Entries for locating text and elements
───

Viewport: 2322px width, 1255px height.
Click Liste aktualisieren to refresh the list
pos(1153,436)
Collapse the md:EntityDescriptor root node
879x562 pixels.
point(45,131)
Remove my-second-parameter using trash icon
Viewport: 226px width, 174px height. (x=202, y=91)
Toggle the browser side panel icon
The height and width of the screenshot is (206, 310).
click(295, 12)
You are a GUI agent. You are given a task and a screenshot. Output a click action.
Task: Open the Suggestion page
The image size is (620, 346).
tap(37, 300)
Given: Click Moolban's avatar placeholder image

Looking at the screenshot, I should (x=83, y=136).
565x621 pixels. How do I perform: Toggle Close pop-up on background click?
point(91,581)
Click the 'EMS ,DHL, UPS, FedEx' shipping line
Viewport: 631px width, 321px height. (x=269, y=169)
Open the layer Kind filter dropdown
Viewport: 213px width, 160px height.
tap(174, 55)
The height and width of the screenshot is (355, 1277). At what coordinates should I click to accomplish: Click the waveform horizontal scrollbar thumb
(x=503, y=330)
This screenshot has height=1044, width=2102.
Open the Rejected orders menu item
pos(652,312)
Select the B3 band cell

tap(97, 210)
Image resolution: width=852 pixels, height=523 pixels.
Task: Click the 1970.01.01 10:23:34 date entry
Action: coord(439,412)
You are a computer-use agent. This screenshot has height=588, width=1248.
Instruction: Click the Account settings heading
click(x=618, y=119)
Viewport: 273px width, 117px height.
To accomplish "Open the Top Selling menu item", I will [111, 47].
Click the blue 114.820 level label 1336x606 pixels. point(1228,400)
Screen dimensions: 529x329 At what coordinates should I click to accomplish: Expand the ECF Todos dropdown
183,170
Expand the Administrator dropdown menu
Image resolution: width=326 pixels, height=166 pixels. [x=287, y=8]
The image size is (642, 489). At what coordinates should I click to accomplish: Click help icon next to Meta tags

───

## THE TASK
Print the lines without any change, starting with the line that contains "Remove my-second-parameter using trash icon" and continuing through the line that contains "pos(652,312)".

## RESPONSE TO THE TASK
Remove my-second-parameter using trash icon
Viewport: 226px width, 174px height. (x=202, y=91)
Toggle the browser side panel icon
The height and width of the screenshot is (206, 310).
click(295, 12)
You are a GUI agent. You are given a task and a screenshot. Output a click action.
Task: Open the Suggestion page
The image size is (620, 346).
tap(37, 300)
Given: Click Moolban's avatar placeholder image

Looking at the screenshot, I should (x=83, y=136).
565x621 pixels. How do I perform: Toggle Close pop-up on background click?
point(91,581)
Click the 'EMS ,DHL, UPS, FedEx' shipping line
Viewport: 631px width, 321px height. (x=269, y=169)
Open the layer Kind filter dropdown
Viewport: 213px width, 160px height.
tap(174, 55)
The height and width of the screenshot is (355, 1277). At what coordinates should I click to accomplish: Click the waveform horizontal scrollbar thumb
(x=503, y=330)
This screenshot has height=1044, width=2102.
Open the Rejected orders menu item
pos(652,312)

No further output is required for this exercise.